In der Versicherungsbranche ist Remote Work gut möglich. Damit wächst auch die Erwartungshaltung der Bewerbenden, die vermehrt im Home Office arbeiten wollen. Der Anspruch auf Flexibilität und hybrides Arbeiten wird wachsen – auch über die Landesgrenzen hinaus. Als Unternehmen müssen wir auf diese neuen Ansprüche nun Antworten haben und klare Rahmenbedingungen schaffen. Wer jetzt damit noch zuwartet, wird ins Hintertreffen geraten. Die Demografie verschärft den Arbeitskräftemangel. Um Talente für sich zu gewinnen, müssen die Firmen Authentizität erlangen und die richtigen Massnahmen ergreifen.

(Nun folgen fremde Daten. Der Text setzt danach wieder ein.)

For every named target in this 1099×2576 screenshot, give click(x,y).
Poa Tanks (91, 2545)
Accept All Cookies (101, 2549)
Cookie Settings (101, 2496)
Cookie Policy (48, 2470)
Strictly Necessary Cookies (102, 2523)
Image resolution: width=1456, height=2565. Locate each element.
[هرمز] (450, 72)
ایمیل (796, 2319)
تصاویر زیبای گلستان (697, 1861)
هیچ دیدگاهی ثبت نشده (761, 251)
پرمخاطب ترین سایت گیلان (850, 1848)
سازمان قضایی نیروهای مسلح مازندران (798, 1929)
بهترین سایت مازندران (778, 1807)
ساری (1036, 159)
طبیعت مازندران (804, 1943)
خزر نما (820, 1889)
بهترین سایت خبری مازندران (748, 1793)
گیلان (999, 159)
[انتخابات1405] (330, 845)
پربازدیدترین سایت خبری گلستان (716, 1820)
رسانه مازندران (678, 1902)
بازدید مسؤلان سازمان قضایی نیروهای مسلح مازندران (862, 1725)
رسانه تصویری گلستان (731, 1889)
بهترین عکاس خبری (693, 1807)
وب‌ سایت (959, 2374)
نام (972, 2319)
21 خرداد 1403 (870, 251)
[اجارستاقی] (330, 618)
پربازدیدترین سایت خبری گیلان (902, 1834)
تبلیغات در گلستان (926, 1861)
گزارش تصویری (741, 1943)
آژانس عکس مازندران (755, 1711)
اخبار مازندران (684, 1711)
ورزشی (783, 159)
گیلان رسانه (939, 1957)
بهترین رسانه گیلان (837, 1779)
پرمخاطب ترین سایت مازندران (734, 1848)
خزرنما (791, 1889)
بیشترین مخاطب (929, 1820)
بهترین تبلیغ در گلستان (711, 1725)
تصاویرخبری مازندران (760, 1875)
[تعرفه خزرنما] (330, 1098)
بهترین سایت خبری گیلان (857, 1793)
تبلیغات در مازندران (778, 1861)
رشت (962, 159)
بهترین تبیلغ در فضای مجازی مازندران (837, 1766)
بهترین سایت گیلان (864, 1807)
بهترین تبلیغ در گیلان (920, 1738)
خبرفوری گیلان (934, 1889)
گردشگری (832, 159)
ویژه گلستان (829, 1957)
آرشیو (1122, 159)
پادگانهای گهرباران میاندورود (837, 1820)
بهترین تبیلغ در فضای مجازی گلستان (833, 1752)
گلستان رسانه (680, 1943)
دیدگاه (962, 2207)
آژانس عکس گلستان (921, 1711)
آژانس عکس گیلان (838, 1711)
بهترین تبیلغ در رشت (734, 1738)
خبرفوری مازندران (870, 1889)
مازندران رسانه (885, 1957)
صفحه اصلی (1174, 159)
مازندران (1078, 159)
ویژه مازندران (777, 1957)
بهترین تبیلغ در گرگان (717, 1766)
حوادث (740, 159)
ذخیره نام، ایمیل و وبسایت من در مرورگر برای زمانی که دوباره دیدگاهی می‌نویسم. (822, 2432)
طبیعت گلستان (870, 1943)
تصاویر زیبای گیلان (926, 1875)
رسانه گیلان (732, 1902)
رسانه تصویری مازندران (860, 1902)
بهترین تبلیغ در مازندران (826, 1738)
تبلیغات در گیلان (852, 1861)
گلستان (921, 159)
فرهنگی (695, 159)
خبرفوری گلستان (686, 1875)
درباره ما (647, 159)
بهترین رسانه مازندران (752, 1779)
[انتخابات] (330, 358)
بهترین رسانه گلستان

Welches sind die richtigen Massnahmen?
Es ist inzwischen klar, dass der Arbeitsmarkt nicht mehr wie ein Supermarkt-Selbstbedienungsladen funktioniert. Man kriegt die Arbeitskräfte heute eher in Form von Rohstoffen, in die man noch Zeit und Aufwand investieren muss. Wir stellen je länger, je häufiger Personen ein, die nicht alle gefragten Fähigkeiten mitbringen, die aber Entwicklungspotenzial haben und denen wir mit Coaching und Weiterbildung die fehlenden Dinge vermitteln.
Es geht darum, Menschen für das Unternehmen zu gewinnen, die sich auf eine Weiterentwicklung einlassen, die Spass daran haben, noch nicht zu wissen, wie die nächsten Karriereschritte aussehen. Fragt man die jetzt ins Arbeitsleben eintretende Generation, wohin die berufliche Reise führt, wissen sie es noch nicht. Sie sind neugierig und lassen sich auf Verschiedenes ein.
Macht dies Hoffnung?
Ja, es ist aber auch herausfordernder als früher. Und es wird immer Menschen geben, die sich gerne weiter entwickeln und andere, die mehr Sicherheit brauchen, in Veränderungen straucheln und mehr Unterstützung vonseiten des Unternehmens benötigen. Diese unterschiedlichen Ansprüche müssen wir ernst nehmen, denn nur so wird beiden Seiten letztendlich gedient.